Non c'è stata storia in questa gara: il pilota tedesco ha sempre condotto le danze, ad eccezione di qualche giro in cui è passato al comando Webber prima della seconda sosta ai box, ottenendo anche il tempo migliore. Non sono mancate comunque le emozioni, soprattutto nelle retrovie. Trulli al solito partiva malamente e ostruiva Button, che perdeva alcune posizioni. Dietro invece buono lo spunto di Hamilton, molto meno quello di Alonso.
Mentre Vettel prendeva il largo, Barrichello teneva a stento a bada Webber; la Red Bull era chiaramente ostruita e per questo non riusciva a scrollarsi di torno Nakajima, Raikkonen e Rosberg, che seguivano da poco distante. Trulli invece era impegnato a tenere a bada Button, dopo che questi era rabbiosamente riuscito a scalzare Massa. Fisichella, autore di per sé di un'ottima partenza, approfittava del feroce duello tra Alonso ed Hamilton per portarsi subito in undicesima piazza. Anche le lente BMW si inserivano nella lotta tra gli eterni rivali, e così Heidfeld, pur con un alettone anteriore danneggiato, bloccava Alonso e qualche metro più dietro Kubica faceva lo stesso sul campione in carica.
Al primo cambio gomme Nakajima arretrava clamorosamente, pagando a caro prezzo il poco carburante; risaliva ai suoi danni Raikkonen, che però a sua volta perdeva nei confronti di Trulli, Rosberg e Massa. La nuova classifica recitava così: Vettel, Webber (la Red Bull era agevolmente saltata davanti alla Brawn), Barrichello e Rosberg. Massa stava letteralmente volando e si posizionava in quinta posizione. Trulli per pochissimo era riuscito a scavalcare Raikkonen e il finlandese si trovava davanti a Button. Seguivano Nakajima, Fisichella, Kubica. Dopo il cambio gomme non c'erano più le BMW a tenere separati i due contendenti e così Hamilton poteva superare Alonso al termine di un duello tanto esaltante quanto platonico. Purtroppo però la giornata del campione in carica stava volgendo al peggio: subito dopo essersi lasciato alle spalle lo spagnolo, il campione si trovava davanti la seconda Renault di Piquet, che lo ostacolava permettendo a Fernando di restituire il torto subito.
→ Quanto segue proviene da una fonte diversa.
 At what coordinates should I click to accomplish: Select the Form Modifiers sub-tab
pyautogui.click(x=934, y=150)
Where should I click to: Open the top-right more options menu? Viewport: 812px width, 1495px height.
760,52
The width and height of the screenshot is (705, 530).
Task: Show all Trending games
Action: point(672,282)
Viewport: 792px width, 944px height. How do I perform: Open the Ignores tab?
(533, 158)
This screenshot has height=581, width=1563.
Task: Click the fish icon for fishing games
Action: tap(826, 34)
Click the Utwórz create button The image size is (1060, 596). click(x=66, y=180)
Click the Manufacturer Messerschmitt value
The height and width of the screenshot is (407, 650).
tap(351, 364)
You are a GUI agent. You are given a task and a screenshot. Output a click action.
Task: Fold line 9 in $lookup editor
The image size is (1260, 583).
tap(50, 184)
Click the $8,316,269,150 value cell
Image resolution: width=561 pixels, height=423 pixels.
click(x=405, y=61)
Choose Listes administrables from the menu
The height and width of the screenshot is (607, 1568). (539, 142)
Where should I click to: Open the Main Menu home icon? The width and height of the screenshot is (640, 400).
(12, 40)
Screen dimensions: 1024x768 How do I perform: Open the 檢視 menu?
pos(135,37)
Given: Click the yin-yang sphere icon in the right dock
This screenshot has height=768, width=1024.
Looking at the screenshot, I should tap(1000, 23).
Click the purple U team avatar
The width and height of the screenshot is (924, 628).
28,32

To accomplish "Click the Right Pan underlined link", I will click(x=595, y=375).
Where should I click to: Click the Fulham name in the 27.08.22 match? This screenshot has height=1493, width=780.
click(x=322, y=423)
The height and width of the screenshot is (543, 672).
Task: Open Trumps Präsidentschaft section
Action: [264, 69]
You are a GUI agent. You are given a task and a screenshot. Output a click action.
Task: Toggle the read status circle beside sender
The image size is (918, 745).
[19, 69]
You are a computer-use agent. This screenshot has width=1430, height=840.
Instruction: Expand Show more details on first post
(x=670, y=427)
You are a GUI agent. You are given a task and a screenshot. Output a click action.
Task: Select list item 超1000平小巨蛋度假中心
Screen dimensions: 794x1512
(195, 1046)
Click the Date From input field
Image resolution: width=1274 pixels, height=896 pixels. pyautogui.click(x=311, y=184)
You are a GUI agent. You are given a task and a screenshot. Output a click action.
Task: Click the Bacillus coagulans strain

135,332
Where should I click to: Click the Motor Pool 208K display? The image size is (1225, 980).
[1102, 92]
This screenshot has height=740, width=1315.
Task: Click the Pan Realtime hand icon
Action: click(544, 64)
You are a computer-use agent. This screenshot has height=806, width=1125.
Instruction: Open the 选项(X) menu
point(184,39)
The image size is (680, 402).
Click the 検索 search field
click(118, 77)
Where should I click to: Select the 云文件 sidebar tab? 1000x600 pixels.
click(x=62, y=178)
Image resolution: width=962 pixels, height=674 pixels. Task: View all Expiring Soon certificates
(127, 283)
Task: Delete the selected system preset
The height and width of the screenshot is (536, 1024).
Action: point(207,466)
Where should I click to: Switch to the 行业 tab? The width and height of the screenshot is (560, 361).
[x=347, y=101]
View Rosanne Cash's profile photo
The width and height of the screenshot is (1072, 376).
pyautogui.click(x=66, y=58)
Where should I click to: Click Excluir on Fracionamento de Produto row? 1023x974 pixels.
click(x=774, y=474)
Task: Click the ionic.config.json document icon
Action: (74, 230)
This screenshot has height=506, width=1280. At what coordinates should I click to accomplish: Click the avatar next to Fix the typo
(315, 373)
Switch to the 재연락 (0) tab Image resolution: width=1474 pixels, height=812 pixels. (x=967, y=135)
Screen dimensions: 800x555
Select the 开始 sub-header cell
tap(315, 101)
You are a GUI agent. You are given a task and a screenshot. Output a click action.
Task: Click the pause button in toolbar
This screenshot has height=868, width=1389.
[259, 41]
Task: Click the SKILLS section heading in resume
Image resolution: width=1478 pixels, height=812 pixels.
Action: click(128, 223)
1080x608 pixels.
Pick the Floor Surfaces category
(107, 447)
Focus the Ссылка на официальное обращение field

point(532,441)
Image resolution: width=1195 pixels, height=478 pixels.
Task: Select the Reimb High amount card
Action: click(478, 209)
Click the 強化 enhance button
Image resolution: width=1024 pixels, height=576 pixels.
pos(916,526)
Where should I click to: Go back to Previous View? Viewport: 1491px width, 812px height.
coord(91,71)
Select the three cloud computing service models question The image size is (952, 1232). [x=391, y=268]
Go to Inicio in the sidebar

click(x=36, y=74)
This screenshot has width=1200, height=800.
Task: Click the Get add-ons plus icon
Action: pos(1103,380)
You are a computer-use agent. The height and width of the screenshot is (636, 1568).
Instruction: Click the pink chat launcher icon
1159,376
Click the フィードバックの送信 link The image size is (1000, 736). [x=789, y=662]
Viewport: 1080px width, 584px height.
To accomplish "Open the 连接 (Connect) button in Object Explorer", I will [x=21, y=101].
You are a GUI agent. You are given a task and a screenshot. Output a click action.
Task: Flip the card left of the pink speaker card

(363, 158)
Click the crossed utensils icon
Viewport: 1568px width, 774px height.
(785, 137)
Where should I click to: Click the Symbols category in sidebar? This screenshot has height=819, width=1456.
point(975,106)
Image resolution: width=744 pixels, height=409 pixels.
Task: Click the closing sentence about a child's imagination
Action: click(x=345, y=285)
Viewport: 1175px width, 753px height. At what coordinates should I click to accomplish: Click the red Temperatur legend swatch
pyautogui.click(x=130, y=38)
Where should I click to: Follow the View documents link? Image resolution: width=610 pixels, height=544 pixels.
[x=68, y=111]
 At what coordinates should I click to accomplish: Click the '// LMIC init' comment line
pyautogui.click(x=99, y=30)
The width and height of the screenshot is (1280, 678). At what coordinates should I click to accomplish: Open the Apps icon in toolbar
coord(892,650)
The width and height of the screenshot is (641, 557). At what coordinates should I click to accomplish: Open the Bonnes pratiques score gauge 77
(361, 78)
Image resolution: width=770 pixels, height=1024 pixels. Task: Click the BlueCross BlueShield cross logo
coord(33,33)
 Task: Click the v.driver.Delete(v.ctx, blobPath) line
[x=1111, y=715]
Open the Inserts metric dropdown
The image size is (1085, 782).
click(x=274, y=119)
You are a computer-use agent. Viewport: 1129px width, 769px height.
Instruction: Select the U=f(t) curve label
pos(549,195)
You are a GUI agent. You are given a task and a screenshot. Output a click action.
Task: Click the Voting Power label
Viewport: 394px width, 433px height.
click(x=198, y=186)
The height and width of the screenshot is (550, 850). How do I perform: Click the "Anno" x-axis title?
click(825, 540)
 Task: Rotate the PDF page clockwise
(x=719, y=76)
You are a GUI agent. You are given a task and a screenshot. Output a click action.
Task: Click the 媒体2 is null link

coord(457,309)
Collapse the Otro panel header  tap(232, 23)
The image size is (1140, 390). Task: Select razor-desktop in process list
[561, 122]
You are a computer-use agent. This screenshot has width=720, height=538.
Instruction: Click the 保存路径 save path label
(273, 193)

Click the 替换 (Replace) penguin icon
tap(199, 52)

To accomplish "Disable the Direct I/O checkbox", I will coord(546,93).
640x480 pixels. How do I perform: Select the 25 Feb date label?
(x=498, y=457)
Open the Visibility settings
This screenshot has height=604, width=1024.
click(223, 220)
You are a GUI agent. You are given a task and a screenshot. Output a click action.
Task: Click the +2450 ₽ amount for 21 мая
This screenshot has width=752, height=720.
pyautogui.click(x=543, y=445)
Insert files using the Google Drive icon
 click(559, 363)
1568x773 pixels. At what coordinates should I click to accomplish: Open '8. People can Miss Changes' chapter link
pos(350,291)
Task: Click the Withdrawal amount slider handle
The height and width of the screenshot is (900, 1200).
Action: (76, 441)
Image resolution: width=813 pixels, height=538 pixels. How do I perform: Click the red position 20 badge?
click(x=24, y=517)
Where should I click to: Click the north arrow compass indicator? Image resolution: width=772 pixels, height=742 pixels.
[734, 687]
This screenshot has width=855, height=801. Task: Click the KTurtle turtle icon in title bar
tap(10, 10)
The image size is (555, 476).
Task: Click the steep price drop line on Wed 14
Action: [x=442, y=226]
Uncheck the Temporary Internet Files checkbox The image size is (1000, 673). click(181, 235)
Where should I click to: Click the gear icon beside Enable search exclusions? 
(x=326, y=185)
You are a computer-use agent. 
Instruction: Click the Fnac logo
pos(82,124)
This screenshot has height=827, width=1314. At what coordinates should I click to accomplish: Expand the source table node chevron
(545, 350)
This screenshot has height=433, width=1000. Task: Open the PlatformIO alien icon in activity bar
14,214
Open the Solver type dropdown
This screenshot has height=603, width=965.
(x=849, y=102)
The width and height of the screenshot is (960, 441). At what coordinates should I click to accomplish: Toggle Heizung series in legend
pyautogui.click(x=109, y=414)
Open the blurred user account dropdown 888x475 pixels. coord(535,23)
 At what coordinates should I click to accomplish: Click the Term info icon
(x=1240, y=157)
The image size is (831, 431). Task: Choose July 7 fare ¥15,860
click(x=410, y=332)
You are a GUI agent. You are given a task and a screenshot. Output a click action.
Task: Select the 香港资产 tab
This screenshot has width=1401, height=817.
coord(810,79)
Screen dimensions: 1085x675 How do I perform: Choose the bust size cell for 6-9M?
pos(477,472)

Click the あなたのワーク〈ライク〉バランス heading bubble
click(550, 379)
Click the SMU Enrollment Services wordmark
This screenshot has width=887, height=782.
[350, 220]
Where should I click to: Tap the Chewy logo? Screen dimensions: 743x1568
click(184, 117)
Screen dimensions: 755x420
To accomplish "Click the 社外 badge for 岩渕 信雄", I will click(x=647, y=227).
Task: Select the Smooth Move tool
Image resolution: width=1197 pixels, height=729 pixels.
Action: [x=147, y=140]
Al secondo cambio gomme Massa riusciva a scavalcare Rosberg, e Button Trulli e Raikkonen. Fisichella invece era splendido nel saltare davanti a Nakajima: nonostante le più performanti gomme morbide di Button e le difficoltà delle Ferrari con quelle dure, gli unici colpi di scena nel finale erano rappresentati dal contatto tra un instabile Kovalainen con il disorientato Bourdais - unici ritiri della corsa - e di un maldestro testacoda di Hamilton, sempre più ombra di se stesso.
Con la seconda doppietta della sua storia la Red Bull riapre vagamente i giochi, recuperando una decina di punti sulla Brawn, ma il distacco continua ad essere importante, così come lo è quello di Vettel da Button, che oggi ha perso otto punti dal tedesco e sei dal compagno/rivale Barrichello. Il prossimo appuntamento, previsto tra ben tre settimane in Germania, aiuterà a capire se la ex Honda si entrata nella fase calante e se il campionato non debba considerarsi già compromesso.